La oposición, en cambio, juega en otro tablero: el de la experiencia cotidiana. Ahí el riesgo país no paga la extorsión, ni tranquiliza al comerciante, ni devuelve la calma al barrio. Ahí la pregunta no es cuánto bajó un indicador, sino por qué la inseguridad se sigue sintiendo igual o peor.
Desde ese lado se repite una crítica constante: el reciclaje de funcionarios, los mismos nombres que rotan de cargo en cargo, protegidos políticamente pese a errores evidentes. Se habla de incapacidad, de improvisación, de falta de planificación y de gestión real. Y, sobre todo, se señala algo que en política pesa más que cualquier gráfico: la ausencia de obras visibles.
Porque en Ecuador, cuando no hay obra, el discurso se vuelve frágil. Y cuando además aparecen contratos fallidos, dinero público comprometido sin resultados y una fiscalización que no termina de aterrizar en responsabilidades claras, la desconfianza crece.
Aquí está el punto clave y quizá el más incómodo: los dos relatos pueden tener partes de verdad al mismo tiempo.
Sí, bajar el riesgo país importa, pero no transforma la vida diaria si no se traduce en inversión, empleo y servicios.
Sí, mover una cifra en desnutrición es un avance, pero no alcanza si el territorio sigue cargando desigualdades estructurales.
Y sí, mostrar operativos de seguridad impacta en redes, pero si la violencia sigue creciendo, la calle termina desmintiendo el video.

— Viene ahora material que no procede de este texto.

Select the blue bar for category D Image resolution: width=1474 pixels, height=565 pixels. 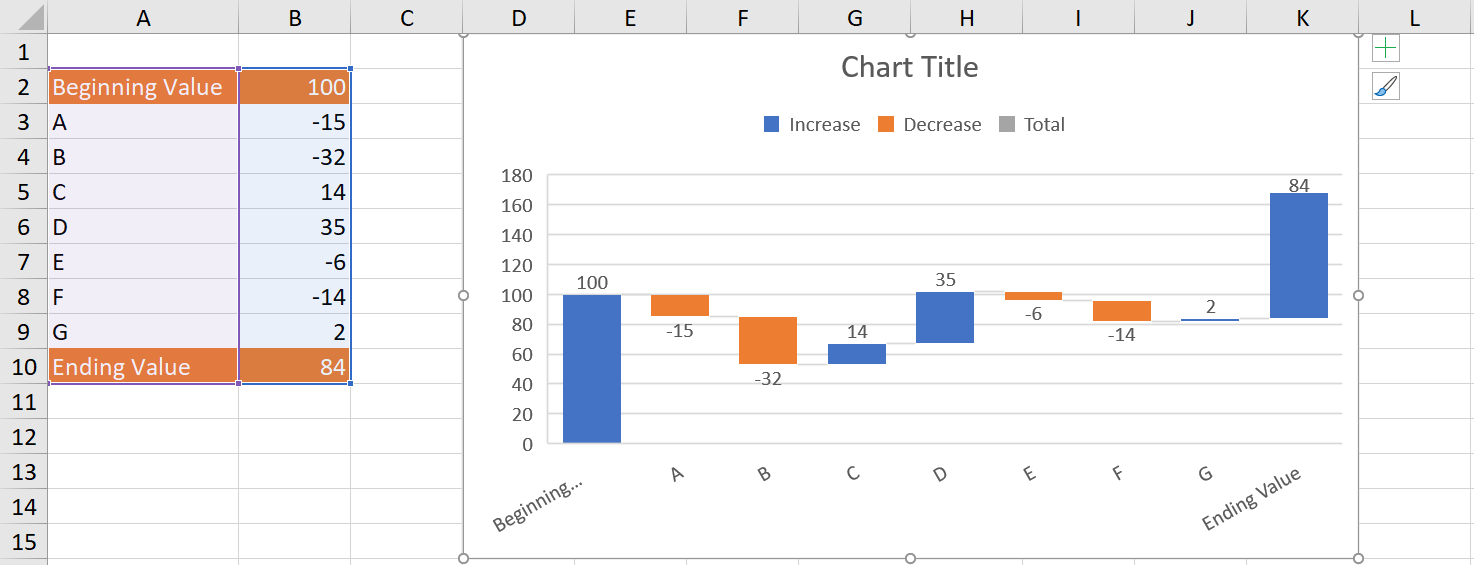(945, 317)
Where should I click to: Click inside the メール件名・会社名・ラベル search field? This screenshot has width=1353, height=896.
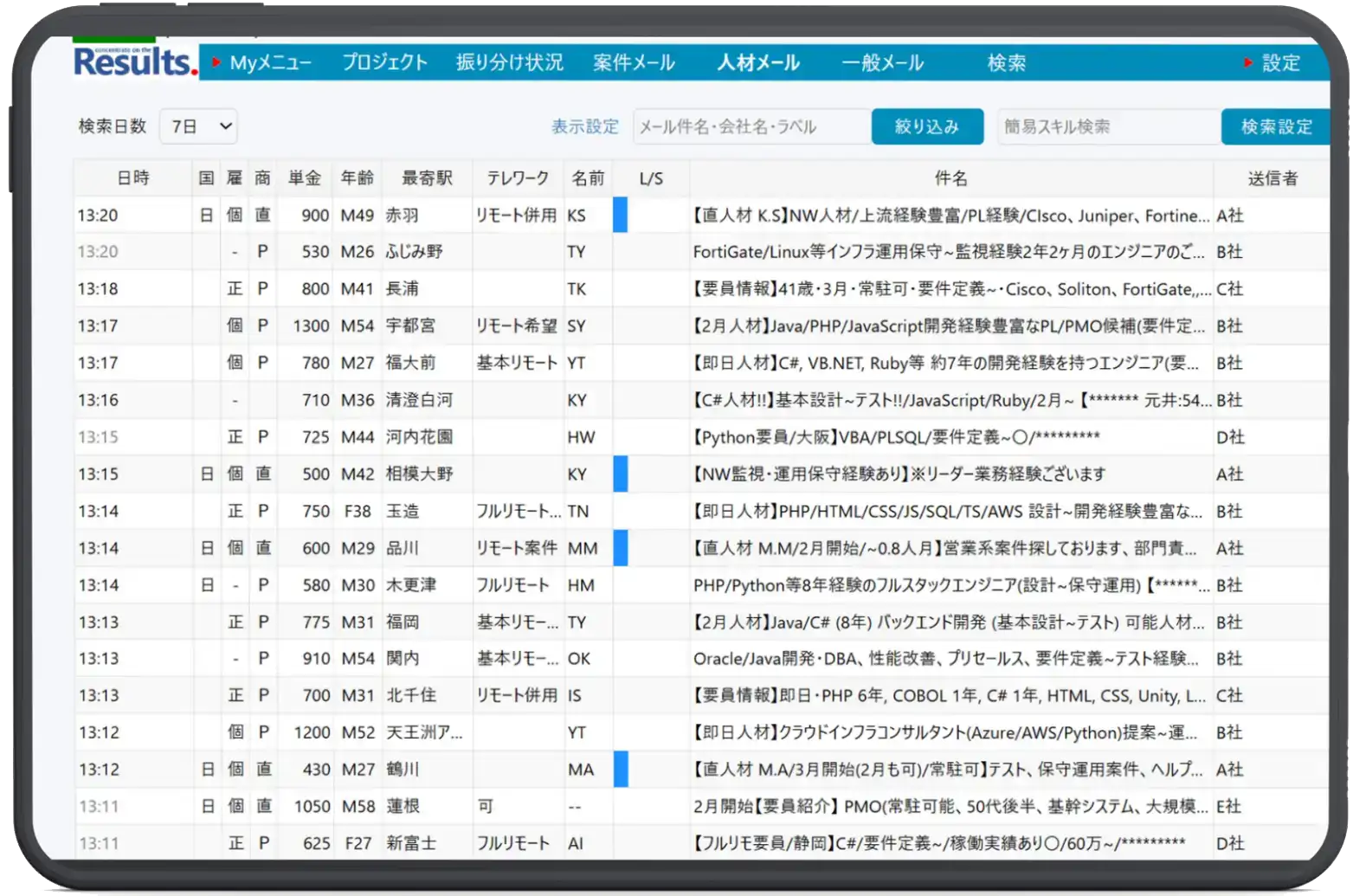[x=750, y=126]
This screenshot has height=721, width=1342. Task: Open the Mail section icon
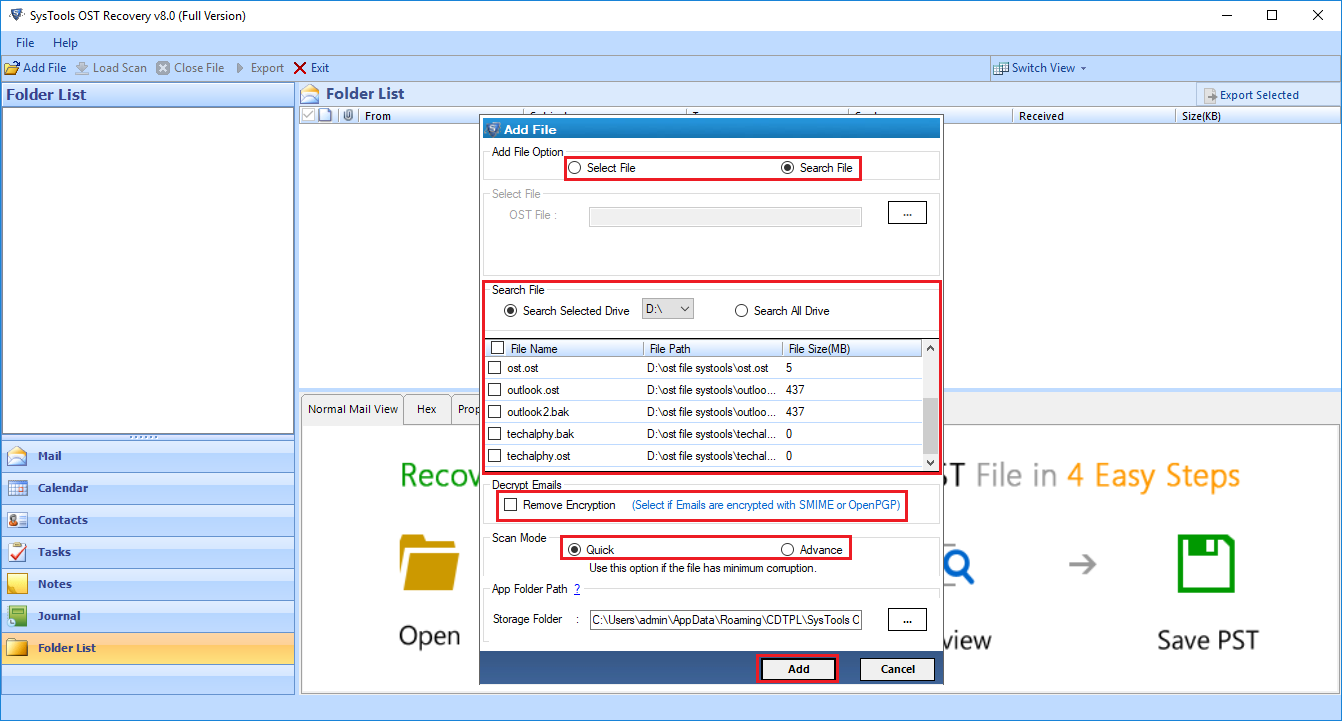click(18, 456)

Por eso, más allá del ruido político, este 2025 deja tres preguntas que Ecuador no puede seguir pateando:
Primero, ¿qué indicador usamos para decir que estamos mejor?
Segundo, ¿quién asume el costo real cuando la gestión falla?
Y tercero, ¿dónde está la fiscalización que no sea espectáculo, sino consecuencia?
Ecuador no necesita más relatos triunfalistas ni más denuncias convertidas en tuit. Necesita que la propaganda baje el volumen y que la evidencia lo suba. Que los datos se conecten con la vida real. Y que el poder sea gobierno u oposición entienda algo básico:
No se gobierna solo para ganar el relato.
Se gobierna para ganar y proyectar el futuro del país.